Cuba has frequently struggled to keep the lights on during a years-long economic crisis but the Communist-run government faces new challenges under increased pressure from U.S. President Donald Trump.
“The system doesn’t have the strength that it should have, but it is connected from Pinar del Rio to Guantanamo,” Lazaro Guerra, director of electricity for the Energy Ministry, told state television, referring to the entire west-to-east geography of the eyebrow-shaped Caribbean island.
Power generation still lagged with roughly 590 megawatts online, officials said, compared to its normal effective capacity of just under 2,000 megawatts, but electricity was gradually being restored.
In Havana, according to local utility EELH, roughly 36 per cent of the city had come back online – a process the company said would proceed gradually. Since the United States captured Venezuelan President Nicolas Maduro on Jan. 3, it has cut off Venezuelan oil shipments to Cuba, depriving the country of its most important source of imported oil.
The U.S. also threatened to impose tariffs on any other country that exported oil to Cuba, leading Mexico to suspend any planned shipments.
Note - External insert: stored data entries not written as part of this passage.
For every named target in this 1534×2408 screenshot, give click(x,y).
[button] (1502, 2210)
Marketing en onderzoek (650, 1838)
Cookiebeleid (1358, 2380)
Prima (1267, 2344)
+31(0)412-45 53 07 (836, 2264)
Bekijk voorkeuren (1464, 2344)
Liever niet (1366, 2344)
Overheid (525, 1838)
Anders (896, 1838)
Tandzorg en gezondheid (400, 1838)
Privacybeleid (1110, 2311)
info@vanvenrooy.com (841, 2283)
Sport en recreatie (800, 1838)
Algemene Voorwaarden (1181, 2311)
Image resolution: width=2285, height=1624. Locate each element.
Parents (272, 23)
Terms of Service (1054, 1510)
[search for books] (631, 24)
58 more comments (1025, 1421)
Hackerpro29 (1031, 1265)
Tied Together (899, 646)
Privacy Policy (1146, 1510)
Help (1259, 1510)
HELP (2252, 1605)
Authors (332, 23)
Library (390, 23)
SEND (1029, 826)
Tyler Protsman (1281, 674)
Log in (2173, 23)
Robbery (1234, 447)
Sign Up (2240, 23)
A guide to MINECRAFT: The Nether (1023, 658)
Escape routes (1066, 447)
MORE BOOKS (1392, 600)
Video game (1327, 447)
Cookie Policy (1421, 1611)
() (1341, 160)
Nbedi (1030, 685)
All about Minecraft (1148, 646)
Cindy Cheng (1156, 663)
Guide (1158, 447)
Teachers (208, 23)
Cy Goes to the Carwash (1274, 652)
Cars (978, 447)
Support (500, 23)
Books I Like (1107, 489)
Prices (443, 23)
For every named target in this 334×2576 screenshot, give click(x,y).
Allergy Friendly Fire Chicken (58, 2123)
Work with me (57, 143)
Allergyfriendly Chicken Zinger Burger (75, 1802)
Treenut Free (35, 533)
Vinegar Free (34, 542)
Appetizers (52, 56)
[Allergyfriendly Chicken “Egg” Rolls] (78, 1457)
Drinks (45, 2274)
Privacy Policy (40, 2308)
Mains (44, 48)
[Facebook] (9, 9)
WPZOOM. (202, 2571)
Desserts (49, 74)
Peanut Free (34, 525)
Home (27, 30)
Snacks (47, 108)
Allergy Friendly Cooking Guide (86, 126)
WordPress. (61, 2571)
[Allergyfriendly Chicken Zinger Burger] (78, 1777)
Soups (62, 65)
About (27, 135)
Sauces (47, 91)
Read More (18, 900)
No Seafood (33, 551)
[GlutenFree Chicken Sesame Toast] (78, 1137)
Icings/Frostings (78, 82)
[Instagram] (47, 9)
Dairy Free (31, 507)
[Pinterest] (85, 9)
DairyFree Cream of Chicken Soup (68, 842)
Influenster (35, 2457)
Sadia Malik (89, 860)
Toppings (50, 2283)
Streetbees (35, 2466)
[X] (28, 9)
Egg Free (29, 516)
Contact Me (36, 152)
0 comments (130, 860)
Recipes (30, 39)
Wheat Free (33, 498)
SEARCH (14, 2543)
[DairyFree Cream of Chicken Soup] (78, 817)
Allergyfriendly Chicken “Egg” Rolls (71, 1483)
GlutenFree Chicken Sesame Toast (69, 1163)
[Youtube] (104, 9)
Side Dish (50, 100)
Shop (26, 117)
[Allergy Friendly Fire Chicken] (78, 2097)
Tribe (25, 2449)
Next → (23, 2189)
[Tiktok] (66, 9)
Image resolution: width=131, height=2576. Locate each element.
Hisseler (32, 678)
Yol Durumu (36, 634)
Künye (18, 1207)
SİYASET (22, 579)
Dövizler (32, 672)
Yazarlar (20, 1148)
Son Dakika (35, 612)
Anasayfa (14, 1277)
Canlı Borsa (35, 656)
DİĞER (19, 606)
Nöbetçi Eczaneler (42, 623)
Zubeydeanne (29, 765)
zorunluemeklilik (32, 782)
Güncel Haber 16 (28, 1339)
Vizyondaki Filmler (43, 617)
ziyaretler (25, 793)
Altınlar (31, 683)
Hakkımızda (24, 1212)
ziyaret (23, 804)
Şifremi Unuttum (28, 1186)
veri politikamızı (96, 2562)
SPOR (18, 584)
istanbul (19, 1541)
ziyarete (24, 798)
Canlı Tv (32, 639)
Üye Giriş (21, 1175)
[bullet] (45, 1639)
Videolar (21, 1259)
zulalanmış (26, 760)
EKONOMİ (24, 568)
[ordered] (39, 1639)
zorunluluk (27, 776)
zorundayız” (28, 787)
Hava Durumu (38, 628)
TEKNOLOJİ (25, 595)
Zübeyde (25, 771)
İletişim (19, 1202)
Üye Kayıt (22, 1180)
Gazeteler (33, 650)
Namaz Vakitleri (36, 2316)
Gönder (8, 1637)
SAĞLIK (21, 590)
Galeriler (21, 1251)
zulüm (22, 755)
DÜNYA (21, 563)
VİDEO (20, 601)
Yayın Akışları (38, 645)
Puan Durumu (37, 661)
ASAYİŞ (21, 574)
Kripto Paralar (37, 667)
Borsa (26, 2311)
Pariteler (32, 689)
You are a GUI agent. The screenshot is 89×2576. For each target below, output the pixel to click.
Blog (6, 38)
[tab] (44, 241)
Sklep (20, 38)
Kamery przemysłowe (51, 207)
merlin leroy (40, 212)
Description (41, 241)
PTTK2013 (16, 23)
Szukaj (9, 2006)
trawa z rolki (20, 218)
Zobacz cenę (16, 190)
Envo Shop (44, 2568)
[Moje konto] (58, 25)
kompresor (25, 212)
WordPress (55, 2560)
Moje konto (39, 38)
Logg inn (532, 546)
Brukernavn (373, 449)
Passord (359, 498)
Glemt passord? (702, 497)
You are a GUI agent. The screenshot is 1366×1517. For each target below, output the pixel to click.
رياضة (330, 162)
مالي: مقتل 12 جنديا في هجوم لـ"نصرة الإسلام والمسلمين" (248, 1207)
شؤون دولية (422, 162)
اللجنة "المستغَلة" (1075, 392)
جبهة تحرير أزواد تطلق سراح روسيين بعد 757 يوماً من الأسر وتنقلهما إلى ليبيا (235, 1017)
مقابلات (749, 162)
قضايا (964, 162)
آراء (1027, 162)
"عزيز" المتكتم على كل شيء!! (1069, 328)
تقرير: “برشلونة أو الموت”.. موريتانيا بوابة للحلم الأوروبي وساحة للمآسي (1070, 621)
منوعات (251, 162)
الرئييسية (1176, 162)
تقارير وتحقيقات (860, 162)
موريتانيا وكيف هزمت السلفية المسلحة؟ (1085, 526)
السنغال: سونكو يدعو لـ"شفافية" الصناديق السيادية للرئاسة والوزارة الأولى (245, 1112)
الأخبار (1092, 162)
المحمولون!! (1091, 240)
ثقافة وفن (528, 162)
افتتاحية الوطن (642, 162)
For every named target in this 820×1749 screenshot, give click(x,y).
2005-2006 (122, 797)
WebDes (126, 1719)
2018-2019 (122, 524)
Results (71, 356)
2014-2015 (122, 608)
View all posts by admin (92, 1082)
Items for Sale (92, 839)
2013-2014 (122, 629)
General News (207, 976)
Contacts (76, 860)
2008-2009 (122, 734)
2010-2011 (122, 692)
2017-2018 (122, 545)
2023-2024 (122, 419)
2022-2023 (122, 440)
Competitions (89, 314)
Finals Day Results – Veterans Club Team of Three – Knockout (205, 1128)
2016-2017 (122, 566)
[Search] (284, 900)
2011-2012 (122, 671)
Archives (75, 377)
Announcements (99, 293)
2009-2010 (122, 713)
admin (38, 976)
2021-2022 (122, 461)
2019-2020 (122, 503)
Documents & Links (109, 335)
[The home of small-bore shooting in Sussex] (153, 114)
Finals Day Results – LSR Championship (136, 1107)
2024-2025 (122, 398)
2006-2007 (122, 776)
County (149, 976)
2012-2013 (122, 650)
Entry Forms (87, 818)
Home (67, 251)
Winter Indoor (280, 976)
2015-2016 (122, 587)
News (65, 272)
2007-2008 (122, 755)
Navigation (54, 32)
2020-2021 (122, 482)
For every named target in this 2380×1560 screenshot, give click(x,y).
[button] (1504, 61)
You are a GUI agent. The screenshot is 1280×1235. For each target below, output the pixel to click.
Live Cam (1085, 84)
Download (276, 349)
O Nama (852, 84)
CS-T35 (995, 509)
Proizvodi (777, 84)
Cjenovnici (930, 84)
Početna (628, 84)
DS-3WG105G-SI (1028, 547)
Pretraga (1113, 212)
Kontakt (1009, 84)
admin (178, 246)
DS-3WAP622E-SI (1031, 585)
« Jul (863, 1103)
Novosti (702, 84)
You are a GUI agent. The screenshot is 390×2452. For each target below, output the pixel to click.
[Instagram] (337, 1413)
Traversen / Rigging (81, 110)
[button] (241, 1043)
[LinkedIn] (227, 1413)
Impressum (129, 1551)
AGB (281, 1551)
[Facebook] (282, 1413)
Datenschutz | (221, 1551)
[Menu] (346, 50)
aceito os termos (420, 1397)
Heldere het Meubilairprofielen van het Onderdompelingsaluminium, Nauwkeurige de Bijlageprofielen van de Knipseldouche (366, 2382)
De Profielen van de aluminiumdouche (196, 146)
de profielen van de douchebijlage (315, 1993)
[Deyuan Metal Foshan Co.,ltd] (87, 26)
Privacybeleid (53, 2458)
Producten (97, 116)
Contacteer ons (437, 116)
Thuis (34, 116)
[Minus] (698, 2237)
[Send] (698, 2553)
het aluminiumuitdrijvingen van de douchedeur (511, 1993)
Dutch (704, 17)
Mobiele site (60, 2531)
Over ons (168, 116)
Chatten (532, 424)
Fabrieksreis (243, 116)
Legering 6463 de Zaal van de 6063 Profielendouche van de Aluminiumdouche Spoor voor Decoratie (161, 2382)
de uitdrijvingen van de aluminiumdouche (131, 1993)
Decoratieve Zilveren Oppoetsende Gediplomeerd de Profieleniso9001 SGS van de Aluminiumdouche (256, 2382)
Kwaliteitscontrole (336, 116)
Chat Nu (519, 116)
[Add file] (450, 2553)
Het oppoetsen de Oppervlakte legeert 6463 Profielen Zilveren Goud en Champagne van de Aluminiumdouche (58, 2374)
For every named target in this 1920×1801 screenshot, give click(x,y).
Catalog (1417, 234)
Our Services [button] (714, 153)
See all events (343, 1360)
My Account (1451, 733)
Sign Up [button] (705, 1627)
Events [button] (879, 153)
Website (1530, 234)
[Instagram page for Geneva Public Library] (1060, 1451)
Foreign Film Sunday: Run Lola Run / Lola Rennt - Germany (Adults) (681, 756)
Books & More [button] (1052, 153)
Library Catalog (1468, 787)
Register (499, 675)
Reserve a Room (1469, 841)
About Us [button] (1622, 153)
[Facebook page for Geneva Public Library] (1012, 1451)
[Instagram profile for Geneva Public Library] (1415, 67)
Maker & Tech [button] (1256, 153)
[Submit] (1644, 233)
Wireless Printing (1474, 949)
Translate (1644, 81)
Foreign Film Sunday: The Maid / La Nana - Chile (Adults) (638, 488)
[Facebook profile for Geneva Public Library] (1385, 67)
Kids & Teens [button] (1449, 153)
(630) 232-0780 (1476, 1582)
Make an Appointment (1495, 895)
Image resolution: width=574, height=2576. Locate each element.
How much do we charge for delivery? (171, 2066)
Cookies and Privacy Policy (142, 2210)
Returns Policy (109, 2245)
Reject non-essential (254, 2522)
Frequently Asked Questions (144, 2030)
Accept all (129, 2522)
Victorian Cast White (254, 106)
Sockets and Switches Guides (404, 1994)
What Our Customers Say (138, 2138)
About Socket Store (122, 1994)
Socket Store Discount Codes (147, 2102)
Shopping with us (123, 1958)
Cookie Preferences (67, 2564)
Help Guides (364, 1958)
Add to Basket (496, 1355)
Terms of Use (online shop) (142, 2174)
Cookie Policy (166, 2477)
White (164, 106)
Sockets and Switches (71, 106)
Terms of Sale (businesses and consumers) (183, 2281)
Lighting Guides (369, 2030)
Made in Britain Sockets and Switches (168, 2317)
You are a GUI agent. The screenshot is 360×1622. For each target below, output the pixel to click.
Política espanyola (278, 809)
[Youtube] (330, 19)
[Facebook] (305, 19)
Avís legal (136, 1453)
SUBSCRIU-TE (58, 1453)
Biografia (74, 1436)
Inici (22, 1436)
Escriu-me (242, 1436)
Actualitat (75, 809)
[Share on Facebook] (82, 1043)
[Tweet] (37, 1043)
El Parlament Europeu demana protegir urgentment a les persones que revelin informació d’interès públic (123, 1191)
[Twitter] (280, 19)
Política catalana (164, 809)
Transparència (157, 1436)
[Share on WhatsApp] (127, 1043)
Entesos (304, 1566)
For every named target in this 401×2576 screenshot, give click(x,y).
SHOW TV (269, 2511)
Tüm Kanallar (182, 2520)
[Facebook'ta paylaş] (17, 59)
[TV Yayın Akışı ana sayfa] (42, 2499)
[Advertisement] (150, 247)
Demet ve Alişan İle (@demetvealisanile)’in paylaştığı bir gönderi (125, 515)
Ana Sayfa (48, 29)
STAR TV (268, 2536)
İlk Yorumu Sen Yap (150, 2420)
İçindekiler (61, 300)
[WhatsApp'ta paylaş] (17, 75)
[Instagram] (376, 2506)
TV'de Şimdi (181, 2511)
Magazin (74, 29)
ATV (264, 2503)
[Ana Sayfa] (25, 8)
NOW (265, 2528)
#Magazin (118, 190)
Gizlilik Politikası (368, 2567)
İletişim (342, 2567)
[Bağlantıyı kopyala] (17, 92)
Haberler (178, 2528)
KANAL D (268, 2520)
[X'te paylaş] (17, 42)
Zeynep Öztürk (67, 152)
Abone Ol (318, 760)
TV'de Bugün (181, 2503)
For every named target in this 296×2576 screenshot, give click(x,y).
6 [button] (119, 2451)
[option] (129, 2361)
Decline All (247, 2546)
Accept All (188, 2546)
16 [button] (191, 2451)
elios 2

The grid becomes more vulnerable to shutdowns when power generation is depressed.
The electric company Union Electrica (UNE) said on Wednesday the blackout was caused by an unexpected outage at Antonio Guiteras thermoelectric plant about 100 km east of Havana, and that repairs there would take three or four days.
“The current operational situation is fundamentally marked by the fuel shortage in the country. This shortage, coupled with the power outage [at the Guiteras plant], clearly triggered the system failure,” Guerra said.
When asked by a journalist if the outage was a direct consequence of the U.S. oil blockade, Guerra said, “Exactly.” Cuba has experienced a series of major, often nationwide blackouts in recent years, even before U.S. actions to block oil sales, as Venezuela had already cut back on shipments and with Cuba’s aging power grid in need of investment.